A ministra fala de uma constatação, da vida como ela é! E destaca: “embora eu não esteja incitando isso. Não acho que seja uma coisa boa.” A versão que caiu em domínio público foi que a ministra incitou o racismo e colocou em risco a decantada harmonia racial do Brasil. Fala-se que até os ataques aos estudantes africanos da UnB resultam da fala da ministra.
É infâmia demais! E, pior, que ela provocou um “desconforto” (qual?) no governo, tanto que integrantes do primeiro escalão silenciaram. Exceto o vice-presidente, que a defendeu, mas escorregou numa casca de banana. O silêncio fala…
A Secretaria emitiu nota em defesa da ministra, que a imprensa ignora e pede sua “cabeça”. Que o presidente Lula não sucumba à pressão, cujo alvo são as cotas raciais/étnicas.

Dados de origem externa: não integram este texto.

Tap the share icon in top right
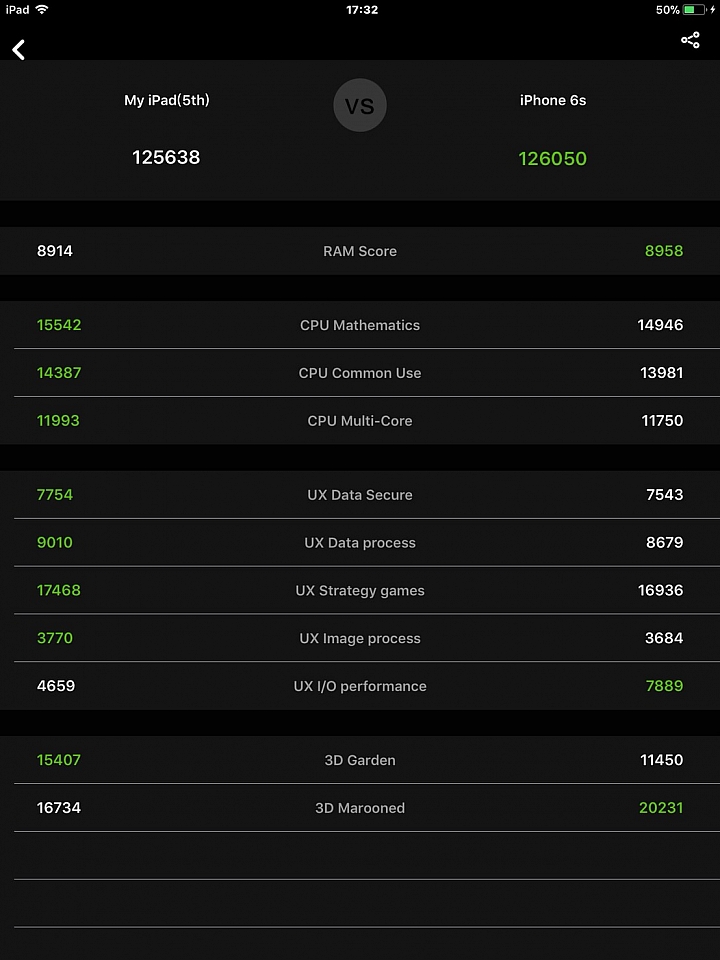The height and width of the screenshot is (960, 720). [x=690, y=40]
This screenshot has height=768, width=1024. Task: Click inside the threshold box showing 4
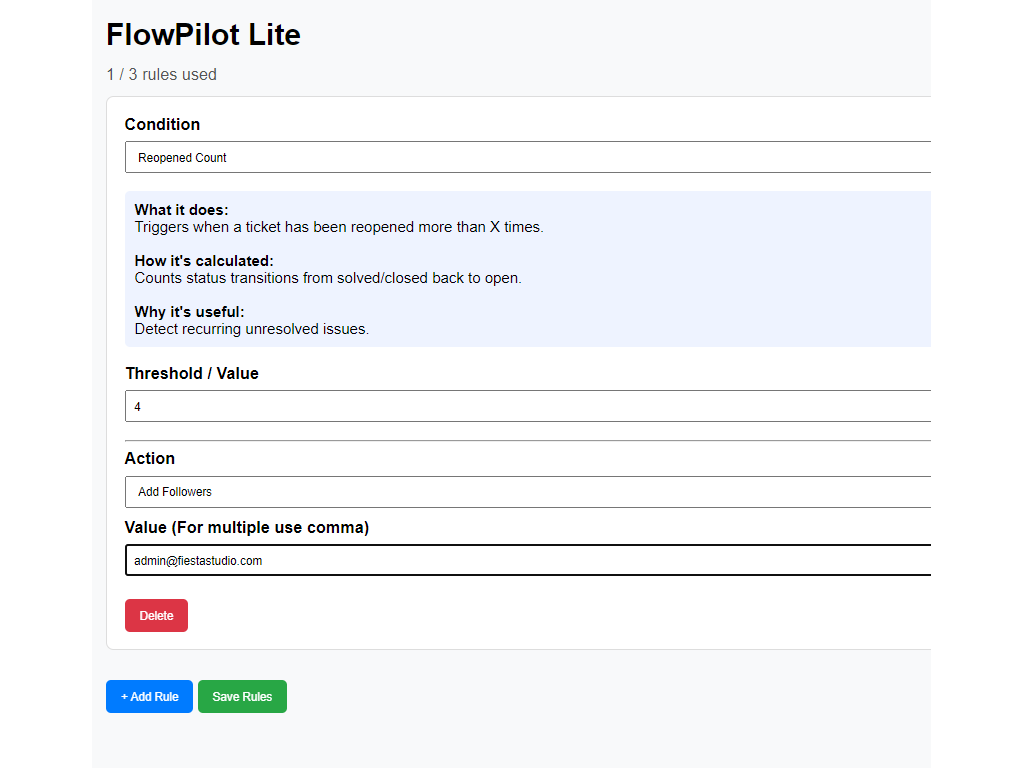(527, 406)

E o affaire rabino Henry Sobel?
Em nota, afirmou que “jamais teve a intenção de furtar qualquer objeto em toda a sua vida; está habituado a enfrentar crises e acusações de que possa se defender; e que não admite que tentem desqualificar os valores morais que sempre defendeu”.
Exige respeito. Está certo. A nota foi referendada pela Congregação Israelita Paulista. Não há um só judeu que se atreva a dizer o contrário. Nem os declarados desafetos do rabino. Isso tem nome: chama-se solidariedade. A mídia acatou a versão da não intencionalidade do ocorrido.
Fala agora de um suposto súbito distúrbio de comportamento. Como se permite que alguém com diagnóstico de diminuição do livre-arbítrio e da autonomia viaje sozinha? Minha pergunta é por que se acredita no rabino e tenta-se crucificar a ministra?